(BESCHREIBUNG DER AUFGABE): Ändere im Abschnitt, der mit der Zeile beginnt, die „You are a GUI“ enthält, und bis zum Ende des Materials reicht, „click action“ zu „tap action“ und gib nur diese Zeilen sonst unverändert wieder. Lass die Bilder in der Antwort weg.

↓↓↓

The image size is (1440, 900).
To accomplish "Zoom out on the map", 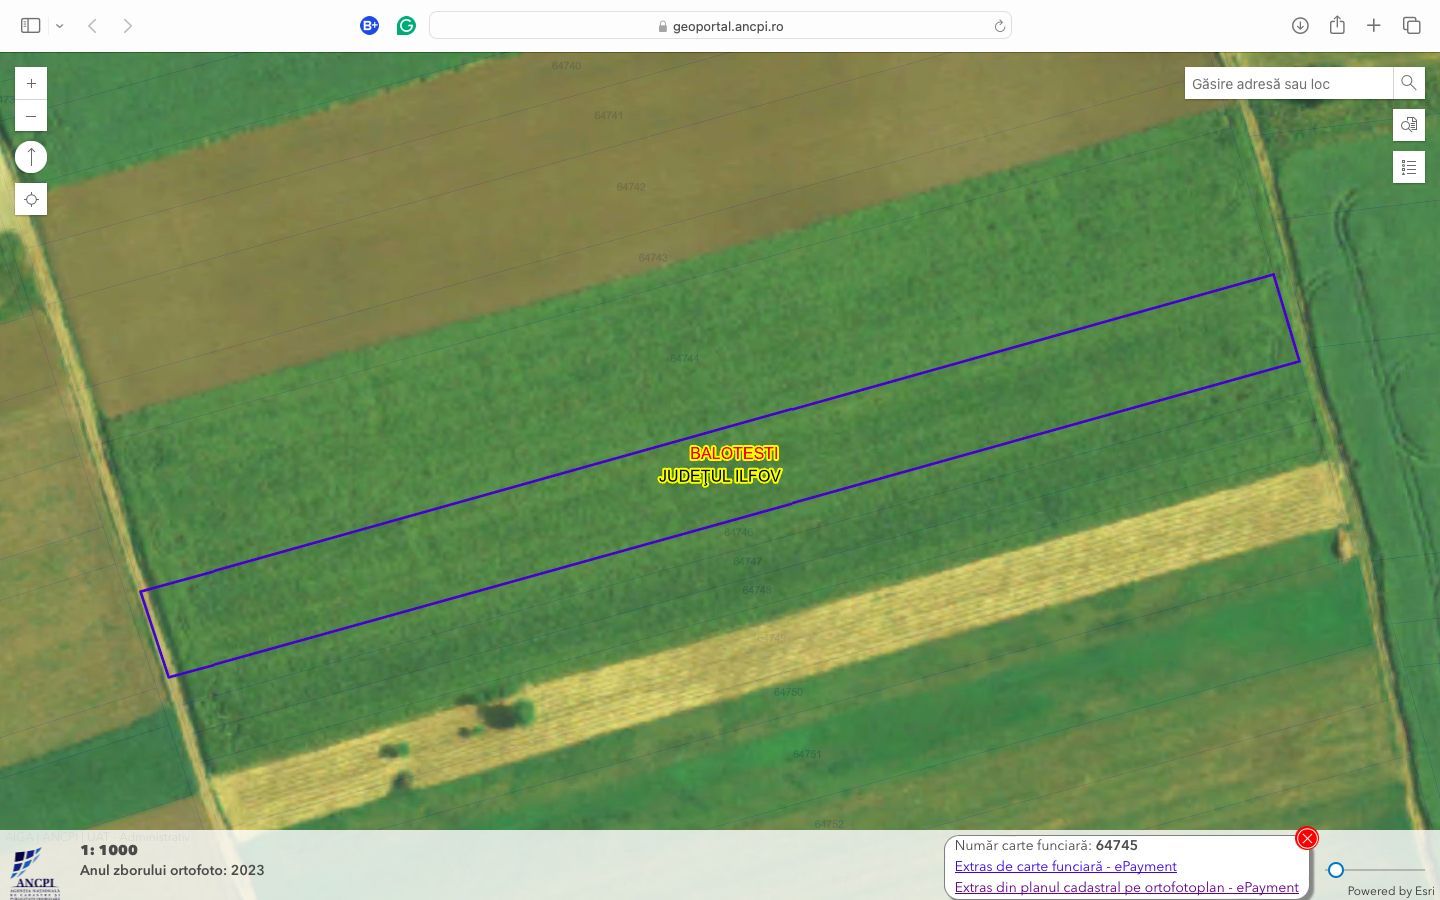I will [x=31, y=115].
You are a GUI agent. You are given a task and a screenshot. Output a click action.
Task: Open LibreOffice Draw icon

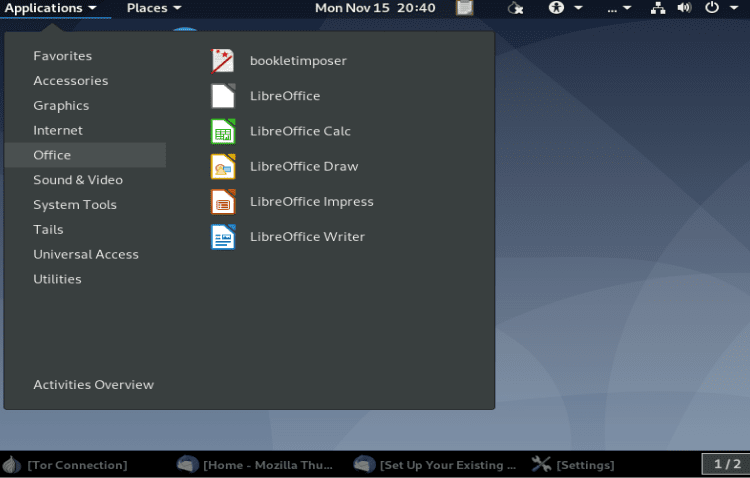tap(223, 166)
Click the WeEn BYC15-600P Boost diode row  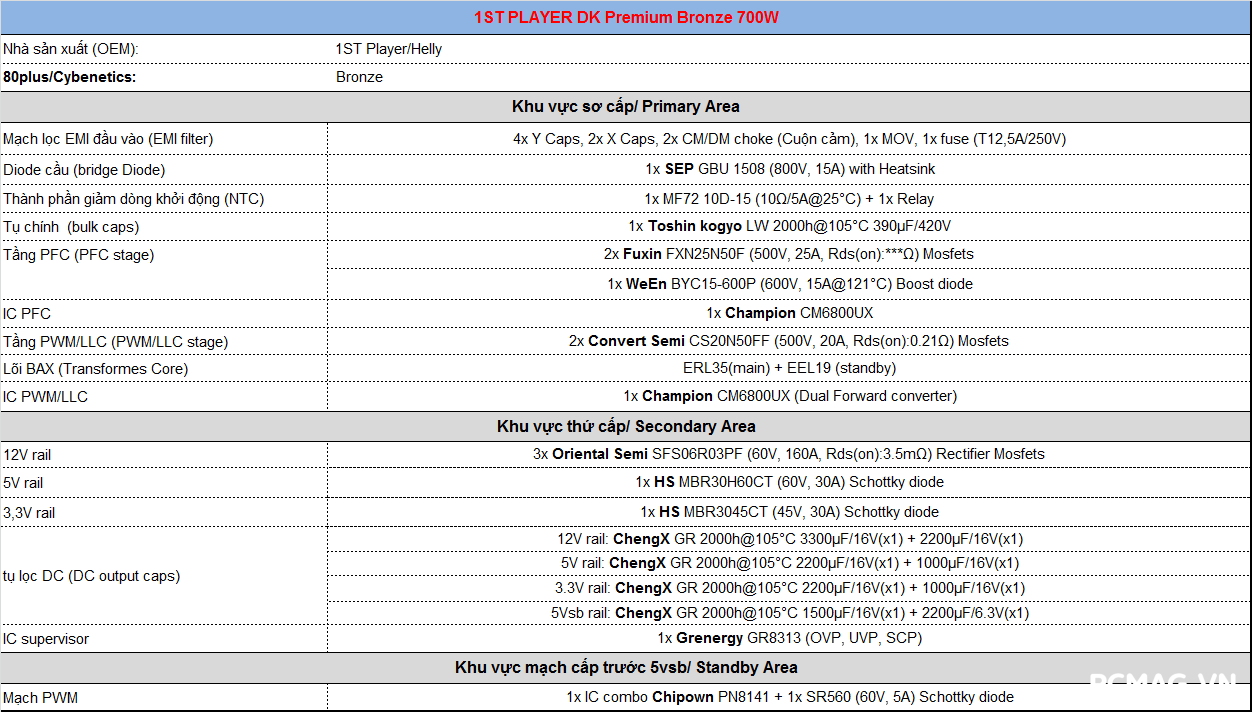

↑↑↑

(ERGEBNIS DER ÜBUNG):
You are a GUI agent. You are given a task and a screenshot. Output a tap action.
Task: Open LibreOffice Draw icon

tap(223, 166)
Click the WeEn BYC15-600P Boost diode row  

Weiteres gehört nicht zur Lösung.